まるで地層のような。Don't think, feel.
ソウルフードを巡る
eat.

中野「田舎そば かさい」
かれこれ10年以上通っている、駅前の立ち食いそば屋さん。うどんもありますが、食べたことはありません。蕎麦は太くてコシがあり、出汁は濃いめ。トッピングは2つ以上選ぶと10円ずつお得になります。おすすめは、たぬき、わかめ、卵。「しょうがは茶匙2杯まで」の注意書きに従い、2杯いっぱい入れて食べます。ある1人の店員さんが、、というクチコミも散見されますが、それでもみんなが通っているのが答えだと思います。

椎名町「南天」
自転車で行けるものの生活圏内とは言えず、実はいうほど通ってないのですが、それでも時々無性に食べたくなる味。肉そばか肉うどんを肉ダブルで食べます。ここは大盛りがありませんが、本人が食べるに限り、300円でおかわりできます。勿論します。
終電の時間まで開いていることもあり、夜遅くまで賑わっていて、椎名町ライフには欠かせない場所。

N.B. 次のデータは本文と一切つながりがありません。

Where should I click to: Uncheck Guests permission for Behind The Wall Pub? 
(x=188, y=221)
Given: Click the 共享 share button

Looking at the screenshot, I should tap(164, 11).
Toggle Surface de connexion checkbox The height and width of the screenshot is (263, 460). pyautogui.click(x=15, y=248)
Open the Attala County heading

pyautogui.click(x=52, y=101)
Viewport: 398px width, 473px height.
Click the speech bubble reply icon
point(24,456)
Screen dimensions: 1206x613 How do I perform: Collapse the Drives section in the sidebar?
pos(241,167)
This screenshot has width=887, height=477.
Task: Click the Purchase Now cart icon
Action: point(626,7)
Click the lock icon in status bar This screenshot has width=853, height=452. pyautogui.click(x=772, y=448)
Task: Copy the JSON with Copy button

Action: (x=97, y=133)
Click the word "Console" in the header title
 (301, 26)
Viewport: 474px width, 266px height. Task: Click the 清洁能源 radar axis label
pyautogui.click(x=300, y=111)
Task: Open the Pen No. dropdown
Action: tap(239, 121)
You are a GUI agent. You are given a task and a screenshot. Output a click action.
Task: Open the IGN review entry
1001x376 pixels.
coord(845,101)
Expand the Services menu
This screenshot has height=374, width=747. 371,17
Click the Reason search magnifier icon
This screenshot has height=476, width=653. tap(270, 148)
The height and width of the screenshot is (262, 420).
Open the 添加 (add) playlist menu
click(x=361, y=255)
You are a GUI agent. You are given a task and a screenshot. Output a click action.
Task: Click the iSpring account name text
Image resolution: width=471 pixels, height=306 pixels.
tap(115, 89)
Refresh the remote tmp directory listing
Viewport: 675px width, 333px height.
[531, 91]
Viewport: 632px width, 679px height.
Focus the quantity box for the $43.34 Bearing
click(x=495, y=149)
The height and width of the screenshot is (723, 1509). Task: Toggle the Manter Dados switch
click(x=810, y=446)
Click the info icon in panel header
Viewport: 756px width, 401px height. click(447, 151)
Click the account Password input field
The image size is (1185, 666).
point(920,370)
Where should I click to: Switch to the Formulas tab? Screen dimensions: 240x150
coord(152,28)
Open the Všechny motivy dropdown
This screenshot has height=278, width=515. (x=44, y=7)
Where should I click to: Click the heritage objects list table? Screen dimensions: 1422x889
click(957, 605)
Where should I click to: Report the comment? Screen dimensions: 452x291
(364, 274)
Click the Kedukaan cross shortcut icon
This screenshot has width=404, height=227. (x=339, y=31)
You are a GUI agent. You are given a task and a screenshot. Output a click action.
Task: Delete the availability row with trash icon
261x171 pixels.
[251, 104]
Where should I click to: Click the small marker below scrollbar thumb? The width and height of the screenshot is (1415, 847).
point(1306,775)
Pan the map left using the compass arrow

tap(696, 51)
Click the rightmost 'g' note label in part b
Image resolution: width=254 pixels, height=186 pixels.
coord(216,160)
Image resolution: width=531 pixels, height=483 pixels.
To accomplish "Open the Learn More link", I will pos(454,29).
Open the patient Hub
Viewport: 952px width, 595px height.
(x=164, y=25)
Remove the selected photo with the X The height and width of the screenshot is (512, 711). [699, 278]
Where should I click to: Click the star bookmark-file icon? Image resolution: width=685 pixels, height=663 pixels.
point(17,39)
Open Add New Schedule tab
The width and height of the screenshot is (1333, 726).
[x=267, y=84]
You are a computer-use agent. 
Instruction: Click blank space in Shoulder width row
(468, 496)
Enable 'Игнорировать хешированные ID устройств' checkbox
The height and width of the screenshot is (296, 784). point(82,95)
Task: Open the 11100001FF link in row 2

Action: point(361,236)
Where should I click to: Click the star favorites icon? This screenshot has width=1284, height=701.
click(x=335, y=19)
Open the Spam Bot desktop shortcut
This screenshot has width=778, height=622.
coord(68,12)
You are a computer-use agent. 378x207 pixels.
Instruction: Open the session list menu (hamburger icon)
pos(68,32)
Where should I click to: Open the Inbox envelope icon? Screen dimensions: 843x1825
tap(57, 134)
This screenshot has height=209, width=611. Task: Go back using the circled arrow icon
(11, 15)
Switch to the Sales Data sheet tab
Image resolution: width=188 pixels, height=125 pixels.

ここで注文したうどんを持って店を離れ、駅側の植木のところに腰掛けて食べている人などがいるのが、個人的にかなりグッとくる風景です。
風景
そう、ソウルフードは風景のような味とも言えるようです。
いつでも食べられるとか、カジュアルな価格帯とか、勢いのある味付け、何かしらのユニークポイントを持っている、などなど、その要素を垣間見ることはできても、なかなか解き明かせないのがソウルフード。
その風景を巡る旅はまだまだ続きそうです。